## Activity
Give back the full data character for character.

BEGIN

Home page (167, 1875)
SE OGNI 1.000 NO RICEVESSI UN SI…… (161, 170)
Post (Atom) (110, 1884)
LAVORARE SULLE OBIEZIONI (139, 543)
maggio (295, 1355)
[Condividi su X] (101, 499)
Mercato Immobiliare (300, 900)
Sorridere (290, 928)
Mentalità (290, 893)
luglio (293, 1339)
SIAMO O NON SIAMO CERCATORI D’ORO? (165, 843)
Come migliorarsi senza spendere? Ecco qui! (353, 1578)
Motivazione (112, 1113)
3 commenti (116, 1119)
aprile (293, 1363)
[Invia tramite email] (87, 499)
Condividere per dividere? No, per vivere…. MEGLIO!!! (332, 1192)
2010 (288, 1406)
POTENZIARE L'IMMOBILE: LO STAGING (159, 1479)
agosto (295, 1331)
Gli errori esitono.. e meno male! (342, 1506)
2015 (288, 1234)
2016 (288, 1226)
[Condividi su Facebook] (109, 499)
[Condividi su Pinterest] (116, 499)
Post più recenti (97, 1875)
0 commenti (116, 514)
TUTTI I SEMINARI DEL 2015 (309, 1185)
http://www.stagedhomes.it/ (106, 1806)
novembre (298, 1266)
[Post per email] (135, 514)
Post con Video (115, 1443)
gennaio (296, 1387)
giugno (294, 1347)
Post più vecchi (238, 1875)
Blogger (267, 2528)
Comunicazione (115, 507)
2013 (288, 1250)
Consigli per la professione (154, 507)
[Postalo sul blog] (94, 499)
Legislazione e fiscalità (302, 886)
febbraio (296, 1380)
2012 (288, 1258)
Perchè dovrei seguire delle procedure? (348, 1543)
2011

END

## The answer
Home page (167, 1875)
SE OGNI 1.000 NO RICEVESSI UN SI…… (161, 170)
Post (Atom) (110, 1884)
LAVORARE SULLE OBIEZIONI (139, 543)
maggio (295, 1355)
[Condividi su X] (101, 499)
Mercato Immobiliare (300, 900)
Sorridere (290, 928)
Mentalità (290, 893)
luglio (293, 1339)
SIAMO O NON SIAMO CERCATORI D’ORO? (165, 843)
Come migliorarsi senza spendere? Ecco qui! (353, 1578)
Motivazione (112, 1113)
3 commenti (116, 1119)
aprile (293, 1363)
[Invia tramite email] (87, 499)
Condividere per dividere? No, per vivere…. MEGLIO!!! (332, 1192)
2010 (288, 1406)
POTENZIARE L'IMMOBILE: LO STAGING (159, 1479)
agosto (295, 1331)
Gli errori esitono.. e meno male! (342, 1506)
2015 (288, 1234)
2016 (288, 1226)
[Condividi su Facebook] (109, 499)
[Condividi su Pinterest] (116, 499)
Post più recenti (97, 1875)
0 commenti (116, 514)
TUTTI I SEMINARI DEL 2015 (309, 1185)
http://www.stagedhomes.it/ (106, 1806)
novembre (298, 1266)
[Post per email] (135, 514)
Post con Video (115, 1443)
gennaio (296, 1387)
giugno (294, 1347)
Post più vecchi (238, 1875)
Blogger (267, 2528)
Comunicazione (115, 507)
2013 (288, 1250)
Consigli per la professione (154, 507)
[Postalo sul blog] (94, 499)
Legislazione e fiscalità (302, 886)
febbraio (296, 1380)
2012 (288, 1258)
Perchè dovrei seguire delle procedure? (348, 1543)
2011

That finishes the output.